Ele afirma que iniciativa do Judiciário em discutir essa questão é louvável. “Não podemos fugir da responsabilidade. Um dos caminhos que eu vejo é que é preciso levar informação e educação a quem está no campo. Hoje o analfabetismo rural no Brasil chega a 80%, isso é assustador. O que adianta ter informação na bula de um defensivo agrícola se quem está manuseando não sabe nem ler? Ou seja, o problema é muito mais amplo do que se imagina. Temos um cenário bastante preocupante”.
O procurador defende o aumento da fiscalização no campo e o investimento em pesquisas, a fim de buscar alternativas menos agressivas de produção. “Não estou dizendo que temos que deixar de produzir, não é isso. Temos que produzir com menos agressão. Tem que ter modelos de cultivar em larga escala que tragam menos prejuízos a nós, seres humanos, e ao meio ambiente”.
O engenheiro agrônomo Helton Vitali, que é agricultor e no evento representou a classe produtora de Sorriso, avalia o evento como de extrema importância para os agricultores. “Nós temos o agrotóxico como uma ferramenta técnica de serviço. Existem muitos paradigmas a se vencer. É uma tecnologia, é útil e nós usamos, procurando seguir todas as regras e o que é estabelecido pela legislação. Por outro lado, nós não temos outra opção de produzir em larga escala sem o uso de defensivos. É claro que temos interesse em discutir o assunto, aliás, somos os mais interessados, porque lá na lavoura está nosso negócio, nossa família, nossos colaboradores. Não queremos prejudicá-los e ninguém que consome o que produzimos. Eu, como produtor, quero preservar tudo isso”, defende.
O advogado Waldir Caldas, representante da Ordem dos Advogados do Brasil (OAB) no Comitê, destaca que a finalidade da audiência é conhecer melhor e mais a fundo o segmento e todos os atores nele envolvidos.
“Algumas questões são controversas. Somos o maior produtor de grãos do país, isso é uma situação irreversível. O agronegócio é a âncora da balança comercial brasileira. Não tem como retroceder na produção, ao contrário, temos que estimular práticas para aumentar a produtividade, que é assegurada em larga escala com o uso de agrotóxicos. A preocupação é conhecer melhor se este uso é indiscriminado ou não, se está dentro da recomendação exigida ou não, e se é adequada. Nosso objetivo é ouvir, conhecer melhor e a partir daí, se for o caso, encaminharmos propostas para quem é de direito”.
A pedido da juíza federal da Segunda Vara da Seção Judiciária de Mato Grosso, Vanessa Curti Perenha Gasques, foi incluso na audiência a Ação Civil Pública ajuizada pelo Ministério Público Federal (MPF), em face da União e do Estado, sobre o uso do defensivo agrícola que contém o princípio ativo denominado “benzoato de emamectina”. A ação está tramitando na Justiça Federal de Cuiabá.
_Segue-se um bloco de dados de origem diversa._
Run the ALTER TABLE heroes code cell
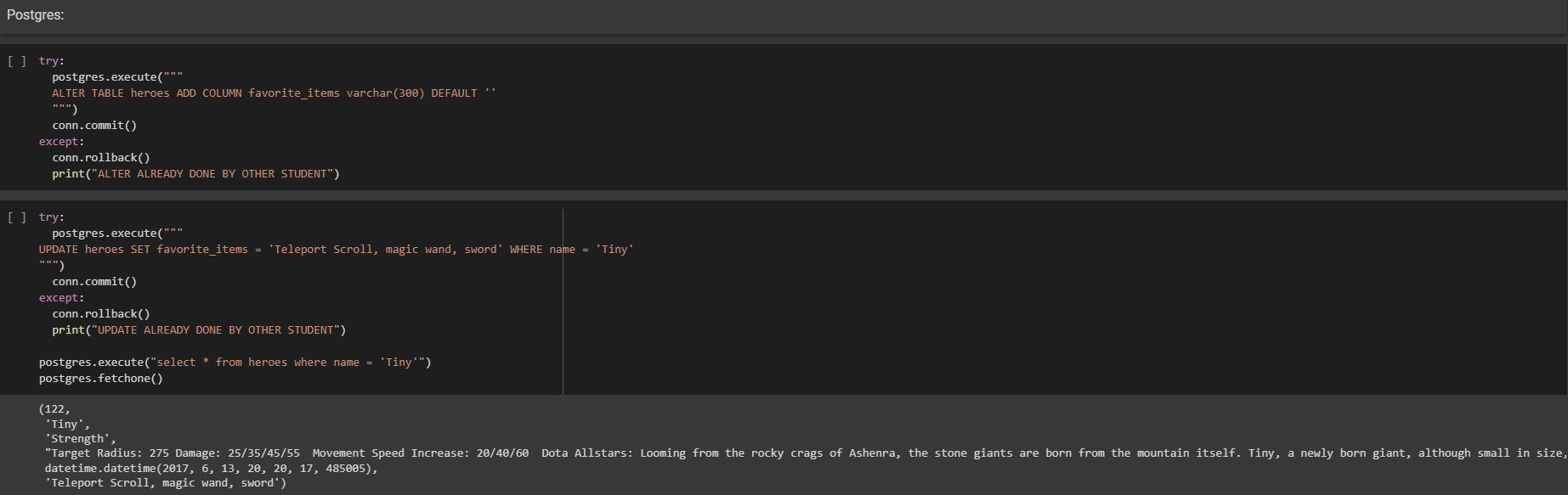Screen dimensions: 1568x495 coord(17,61)
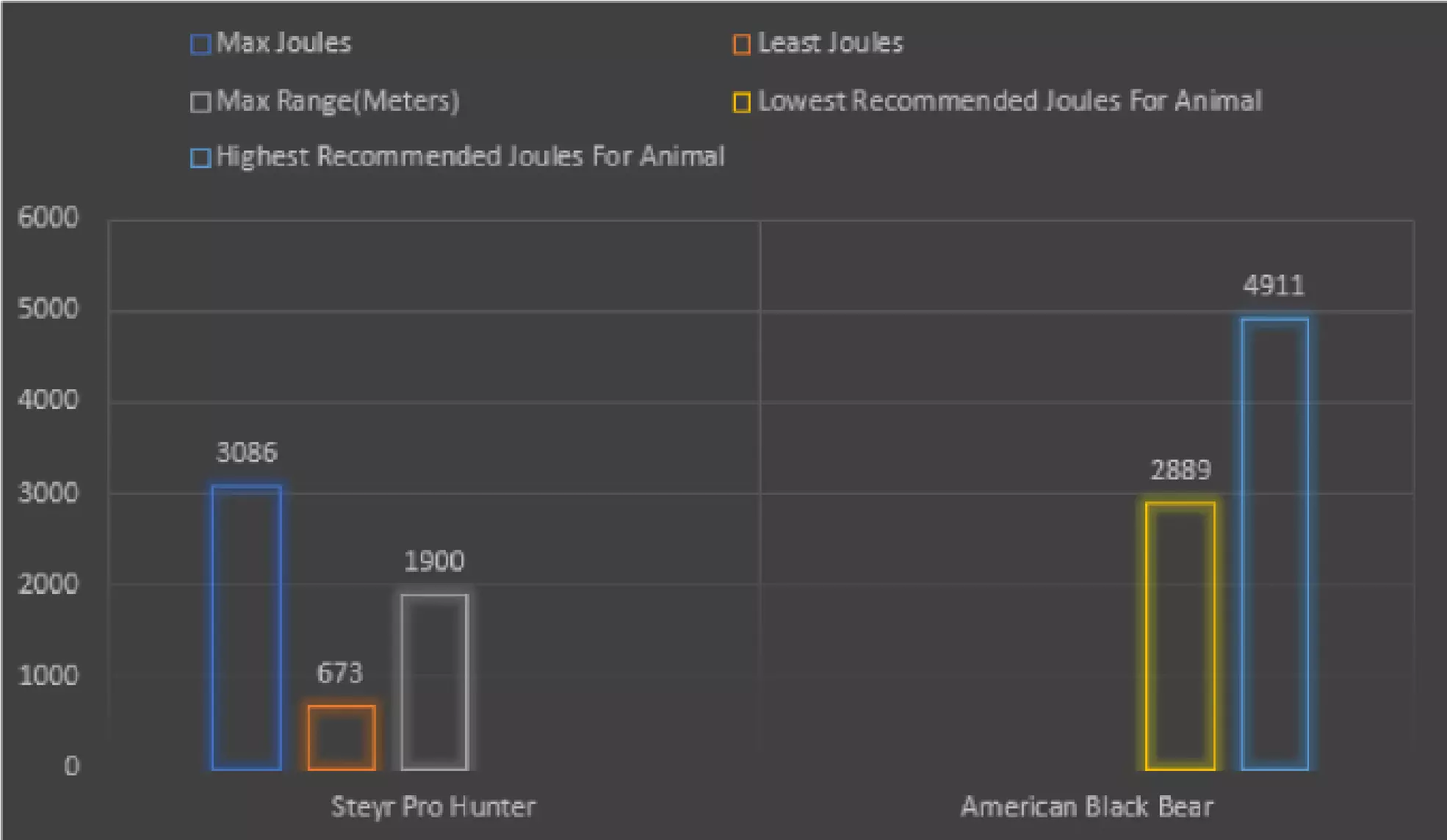The width and height of the screenshot is (1447, 840).
Task: Click the yellow Lowest Recommended Joules legend swatch
Action: (742, 102)
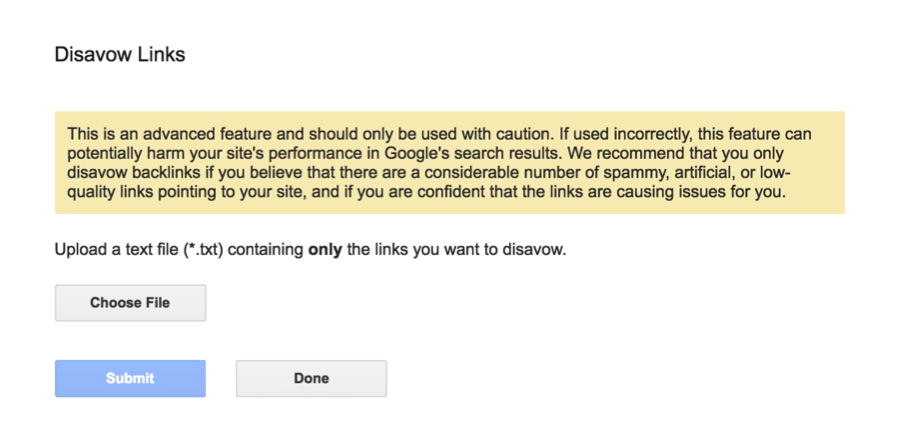Click 'links you want to disavow' text

(460, 248)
“É um tema de muita importância, porque trata da saúde coletiva. A sociedade precisa discutir essa questão. Hoje nós temos ações ajuizadas que visam à proibição de determinado agrotóxico. A gente precisa ter conhecimento sobre o assunto, sobre essa temática tão específica. Essa oportunidade é de debater e trazer conhecimentos para as pessoas que atuam neste segmento, incluindo a área jurídica”.
Ao final do evento, assim como ocorreu na audiência pública para tratar do mesmo assunto, realizada no município de Campo Verde, foi feita uma ata com tudo o que foi discutido e proposto durante o encontro. A próxima audiência acontecerá em Sapezal. Ao final dos encontros será realizado um relatório a ser encaminhado para as autoridades competentes.